Required task ::
Can you rewrite the lines from the first one through the line containing "Machine Readable Files (76, 1722)", putting "Locate" wherever "Identify" appears and changing nothing else?

Information shown ::
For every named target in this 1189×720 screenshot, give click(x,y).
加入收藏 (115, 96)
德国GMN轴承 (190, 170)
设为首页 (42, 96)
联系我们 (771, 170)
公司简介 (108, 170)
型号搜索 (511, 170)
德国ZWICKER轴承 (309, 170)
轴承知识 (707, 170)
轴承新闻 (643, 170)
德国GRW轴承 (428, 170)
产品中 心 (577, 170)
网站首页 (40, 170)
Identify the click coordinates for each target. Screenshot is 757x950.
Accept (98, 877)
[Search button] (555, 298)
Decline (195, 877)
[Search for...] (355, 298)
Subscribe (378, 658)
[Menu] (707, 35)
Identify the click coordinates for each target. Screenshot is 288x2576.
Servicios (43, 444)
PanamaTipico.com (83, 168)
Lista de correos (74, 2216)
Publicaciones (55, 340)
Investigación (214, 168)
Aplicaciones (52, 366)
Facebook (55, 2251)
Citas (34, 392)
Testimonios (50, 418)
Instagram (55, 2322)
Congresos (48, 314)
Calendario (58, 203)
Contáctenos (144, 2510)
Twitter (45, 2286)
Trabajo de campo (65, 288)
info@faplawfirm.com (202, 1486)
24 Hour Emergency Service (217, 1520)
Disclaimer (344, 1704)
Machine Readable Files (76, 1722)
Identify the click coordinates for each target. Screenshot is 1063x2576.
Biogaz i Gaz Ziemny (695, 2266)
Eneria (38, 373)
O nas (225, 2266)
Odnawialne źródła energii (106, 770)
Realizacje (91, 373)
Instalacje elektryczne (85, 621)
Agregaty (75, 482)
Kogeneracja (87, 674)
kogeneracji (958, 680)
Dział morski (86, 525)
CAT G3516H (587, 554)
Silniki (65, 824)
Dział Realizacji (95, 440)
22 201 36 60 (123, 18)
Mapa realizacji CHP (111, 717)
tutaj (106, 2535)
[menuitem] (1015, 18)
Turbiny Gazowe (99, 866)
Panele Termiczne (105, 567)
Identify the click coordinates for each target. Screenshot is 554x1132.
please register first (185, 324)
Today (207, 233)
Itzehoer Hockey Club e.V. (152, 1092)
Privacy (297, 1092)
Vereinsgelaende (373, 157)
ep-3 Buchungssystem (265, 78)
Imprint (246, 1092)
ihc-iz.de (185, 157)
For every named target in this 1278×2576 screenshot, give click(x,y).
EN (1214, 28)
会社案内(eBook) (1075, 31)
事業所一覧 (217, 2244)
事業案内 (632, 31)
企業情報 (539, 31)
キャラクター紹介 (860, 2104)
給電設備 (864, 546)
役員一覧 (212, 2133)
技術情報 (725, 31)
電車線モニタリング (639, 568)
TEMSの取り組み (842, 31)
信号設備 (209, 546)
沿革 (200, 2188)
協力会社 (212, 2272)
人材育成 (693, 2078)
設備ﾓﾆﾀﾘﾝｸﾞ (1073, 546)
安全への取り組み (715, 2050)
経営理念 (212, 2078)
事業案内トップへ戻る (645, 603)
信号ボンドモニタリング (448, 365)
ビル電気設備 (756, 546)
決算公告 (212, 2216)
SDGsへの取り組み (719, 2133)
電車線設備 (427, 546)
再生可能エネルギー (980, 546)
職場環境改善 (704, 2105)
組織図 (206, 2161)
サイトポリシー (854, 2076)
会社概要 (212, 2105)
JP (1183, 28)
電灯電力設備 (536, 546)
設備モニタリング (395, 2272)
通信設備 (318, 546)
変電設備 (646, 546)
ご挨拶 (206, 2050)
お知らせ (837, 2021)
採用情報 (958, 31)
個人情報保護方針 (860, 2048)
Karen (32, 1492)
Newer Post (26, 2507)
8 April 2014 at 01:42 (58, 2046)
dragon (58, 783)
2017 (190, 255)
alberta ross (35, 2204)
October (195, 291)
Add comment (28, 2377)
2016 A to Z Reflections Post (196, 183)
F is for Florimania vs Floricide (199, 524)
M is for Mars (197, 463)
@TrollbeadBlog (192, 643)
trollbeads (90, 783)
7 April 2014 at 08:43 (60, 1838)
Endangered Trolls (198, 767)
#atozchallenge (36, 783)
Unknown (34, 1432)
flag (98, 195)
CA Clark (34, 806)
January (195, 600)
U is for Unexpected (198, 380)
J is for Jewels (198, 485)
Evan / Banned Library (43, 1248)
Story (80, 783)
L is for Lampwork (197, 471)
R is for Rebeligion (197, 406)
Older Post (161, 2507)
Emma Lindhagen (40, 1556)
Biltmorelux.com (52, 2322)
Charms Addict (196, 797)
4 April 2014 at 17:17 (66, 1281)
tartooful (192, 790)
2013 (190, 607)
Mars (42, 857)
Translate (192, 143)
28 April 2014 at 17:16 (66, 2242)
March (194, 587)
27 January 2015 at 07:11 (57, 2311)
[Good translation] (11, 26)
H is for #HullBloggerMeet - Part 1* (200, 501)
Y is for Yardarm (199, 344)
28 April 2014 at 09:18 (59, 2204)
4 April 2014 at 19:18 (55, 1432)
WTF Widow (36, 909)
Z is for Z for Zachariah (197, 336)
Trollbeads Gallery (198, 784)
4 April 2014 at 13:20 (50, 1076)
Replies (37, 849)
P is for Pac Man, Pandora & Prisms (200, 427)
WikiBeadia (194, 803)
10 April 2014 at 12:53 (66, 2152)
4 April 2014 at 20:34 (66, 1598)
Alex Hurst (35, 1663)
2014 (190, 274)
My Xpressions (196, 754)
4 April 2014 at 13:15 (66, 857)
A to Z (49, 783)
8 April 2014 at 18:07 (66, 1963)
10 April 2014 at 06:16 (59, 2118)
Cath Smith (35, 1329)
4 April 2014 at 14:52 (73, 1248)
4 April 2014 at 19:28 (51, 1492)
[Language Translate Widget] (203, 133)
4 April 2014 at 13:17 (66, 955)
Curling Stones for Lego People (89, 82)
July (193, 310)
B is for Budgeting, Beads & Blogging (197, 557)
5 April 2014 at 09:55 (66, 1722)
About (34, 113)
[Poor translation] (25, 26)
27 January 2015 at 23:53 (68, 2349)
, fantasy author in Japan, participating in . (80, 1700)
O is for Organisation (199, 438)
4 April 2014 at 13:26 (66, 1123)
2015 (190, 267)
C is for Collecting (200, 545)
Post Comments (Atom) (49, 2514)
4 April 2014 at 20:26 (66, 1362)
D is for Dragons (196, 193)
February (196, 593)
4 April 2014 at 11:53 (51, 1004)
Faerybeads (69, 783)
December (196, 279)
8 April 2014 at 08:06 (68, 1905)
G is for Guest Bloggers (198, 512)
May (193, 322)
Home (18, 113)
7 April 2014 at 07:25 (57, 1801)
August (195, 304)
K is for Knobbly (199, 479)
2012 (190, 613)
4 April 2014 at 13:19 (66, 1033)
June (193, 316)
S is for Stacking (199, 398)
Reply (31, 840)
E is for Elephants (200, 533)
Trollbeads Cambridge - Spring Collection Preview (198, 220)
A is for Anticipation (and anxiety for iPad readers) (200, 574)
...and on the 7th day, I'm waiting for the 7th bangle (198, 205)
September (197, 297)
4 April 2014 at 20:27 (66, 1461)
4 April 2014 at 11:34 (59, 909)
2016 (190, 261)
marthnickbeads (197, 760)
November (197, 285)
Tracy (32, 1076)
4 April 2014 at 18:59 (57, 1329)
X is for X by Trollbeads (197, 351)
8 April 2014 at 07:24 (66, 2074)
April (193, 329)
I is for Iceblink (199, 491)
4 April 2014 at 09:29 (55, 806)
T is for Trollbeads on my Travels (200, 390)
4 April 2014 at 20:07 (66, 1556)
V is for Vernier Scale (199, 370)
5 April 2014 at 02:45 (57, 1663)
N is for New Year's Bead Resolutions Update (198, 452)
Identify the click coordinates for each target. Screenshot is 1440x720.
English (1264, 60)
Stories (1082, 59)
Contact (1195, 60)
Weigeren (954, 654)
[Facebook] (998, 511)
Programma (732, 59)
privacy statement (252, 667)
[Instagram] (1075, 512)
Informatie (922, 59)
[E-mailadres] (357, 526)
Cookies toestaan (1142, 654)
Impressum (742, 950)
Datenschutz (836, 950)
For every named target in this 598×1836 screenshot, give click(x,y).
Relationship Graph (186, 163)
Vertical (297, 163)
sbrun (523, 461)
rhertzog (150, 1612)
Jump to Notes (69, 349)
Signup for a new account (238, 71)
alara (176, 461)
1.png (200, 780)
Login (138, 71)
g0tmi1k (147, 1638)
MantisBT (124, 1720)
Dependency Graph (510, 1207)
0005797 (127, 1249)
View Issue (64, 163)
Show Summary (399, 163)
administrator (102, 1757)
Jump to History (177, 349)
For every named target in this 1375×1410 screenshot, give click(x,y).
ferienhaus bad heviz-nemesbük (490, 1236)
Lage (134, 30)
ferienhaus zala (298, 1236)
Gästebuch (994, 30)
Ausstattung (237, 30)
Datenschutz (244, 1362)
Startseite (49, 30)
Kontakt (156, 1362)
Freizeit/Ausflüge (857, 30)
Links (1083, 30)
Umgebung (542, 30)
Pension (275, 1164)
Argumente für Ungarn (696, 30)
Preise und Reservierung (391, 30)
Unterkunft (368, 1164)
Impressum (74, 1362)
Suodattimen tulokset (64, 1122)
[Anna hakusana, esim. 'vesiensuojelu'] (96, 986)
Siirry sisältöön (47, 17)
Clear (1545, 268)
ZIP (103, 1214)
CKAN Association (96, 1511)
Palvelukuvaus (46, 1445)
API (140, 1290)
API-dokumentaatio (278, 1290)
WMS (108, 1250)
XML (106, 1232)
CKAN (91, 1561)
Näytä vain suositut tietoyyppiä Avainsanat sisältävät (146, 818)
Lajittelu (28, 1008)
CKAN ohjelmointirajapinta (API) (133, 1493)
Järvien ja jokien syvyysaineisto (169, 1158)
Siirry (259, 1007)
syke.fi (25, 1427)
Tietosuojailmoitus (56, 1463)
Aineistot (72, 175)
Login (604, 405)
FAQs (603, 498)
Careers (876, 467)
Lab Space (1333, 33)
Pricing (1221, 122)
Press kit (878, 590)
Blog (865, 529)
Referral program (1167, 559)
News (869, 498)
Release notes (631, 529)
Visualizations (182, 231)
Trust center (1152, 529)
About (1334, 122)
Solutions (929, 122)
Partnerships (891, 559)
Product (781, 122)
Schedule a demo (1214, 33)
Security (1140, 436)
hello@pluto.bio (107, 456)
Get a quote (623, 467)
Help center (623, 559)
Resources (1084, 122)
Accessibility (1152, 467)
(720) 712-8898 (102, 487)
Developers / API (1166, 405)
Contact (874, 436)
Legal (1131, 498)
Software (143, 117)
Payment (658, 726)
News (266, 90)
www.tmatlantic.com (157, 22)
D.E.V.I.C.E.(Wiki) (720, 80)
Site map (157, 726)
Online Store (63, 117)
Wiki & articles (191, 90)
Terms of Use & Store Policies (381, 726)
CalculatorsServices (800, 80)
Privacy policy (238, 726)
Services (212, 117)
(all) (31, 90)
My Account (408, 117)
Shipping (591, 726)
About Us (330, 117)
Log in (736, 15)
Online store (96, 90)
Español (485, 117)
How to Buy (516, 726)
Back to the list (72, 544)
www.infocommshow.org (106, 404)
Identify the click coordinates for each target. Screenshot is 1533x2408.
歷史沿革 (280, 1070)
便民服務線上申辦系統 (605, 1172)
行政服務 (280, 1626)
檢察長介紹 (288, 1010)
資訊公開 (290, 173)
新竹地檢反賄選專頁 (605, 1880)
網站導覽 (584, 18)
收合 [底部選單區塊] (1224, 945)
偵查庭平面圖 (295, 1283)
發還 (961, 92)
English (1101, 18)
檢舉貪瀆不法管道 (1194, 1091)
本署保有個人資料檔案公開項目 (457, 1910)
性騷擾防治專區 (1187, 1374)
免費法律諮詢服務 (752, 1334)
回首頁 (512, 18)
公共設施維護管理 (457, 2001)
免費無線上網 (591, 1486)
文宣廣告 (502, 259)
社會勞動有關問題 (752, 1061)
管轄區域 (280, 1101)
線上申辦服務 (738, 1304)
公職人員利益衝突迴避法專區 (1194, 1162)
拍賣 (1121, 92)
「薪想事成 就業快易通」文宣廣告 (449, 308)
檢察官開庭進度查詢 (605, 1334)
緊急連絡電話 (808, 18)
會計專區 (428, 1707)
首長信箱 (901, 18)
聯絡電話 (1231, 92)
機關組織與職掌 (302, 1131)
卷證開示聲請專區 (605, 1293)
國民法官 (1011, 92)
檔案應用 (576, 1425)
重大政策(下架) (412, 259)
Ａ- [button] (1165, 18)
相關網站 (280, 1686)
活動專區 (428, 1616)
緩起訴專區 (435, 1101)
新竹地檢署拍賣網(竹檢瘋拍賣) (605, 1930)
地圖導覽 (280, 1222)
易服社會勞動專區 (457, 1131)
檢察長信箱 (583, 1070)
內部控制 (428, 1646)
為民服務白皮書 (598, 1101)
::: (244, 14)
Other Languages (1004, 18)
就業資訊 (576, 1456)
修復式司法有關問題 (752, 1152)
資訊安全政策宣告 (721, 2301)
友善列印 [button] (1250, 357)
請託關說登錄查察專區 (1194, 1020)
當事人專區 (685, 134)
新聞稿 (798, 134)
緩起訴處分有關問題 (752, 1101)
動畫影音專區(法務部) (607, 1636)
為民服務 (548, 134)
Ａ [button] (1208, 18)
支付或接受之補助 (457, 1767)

Task result ::
For every named target in this 1189×720 screenshot, give click(x,y).
加入收藏 (115, 96)
德国GMN轴承 (190, 170)
设为首页 (42, 96)
联系我们 (771, 170)
公司简介 (108, 170)
型号搜索 (511, 170)
德国ZWICKER轴承 (309, 170)
轴承知识 (707, 170)
轴承新闻 (643, 170)
德国GRW轴承 (428, 170)
产品中 心 (577, 170)
网站首页 (40, 170)
Locate the click coordinates for each target. Screenshot is 757x950.
Accept (98, 877)
[Search button] (555, 298)
Decline (195, 877)
[Search for...] (355, 298)
Subscribe (378, 658)
[Menu] (707, 35)
Locate the click coordinates for each target. Screenshot is 288x2576.
Servicios (43, 444)
PanamaTipico.com (83, 168)
Lista de correos (74, 2216)
Publicaciones (55, 340)
Investigación (214, 168)
Aplicaciones (52, 366)
Facebook (55, 2251)
Citas (34, 392)
Testimonios (50, 418)
Instagram (55, 2322)
Congresos (48, 314)
Calendario (58, 203)
Contáctenos (144, 2510)
Twitter (45, 2286)
Trabajo de campo (65, 288)
info@faplawfirm.com (202, 1486)
24 Hour Emergency Service (217, 1520)
Disclaimer (344, 1704)
Machine Readable Files (76, 1722)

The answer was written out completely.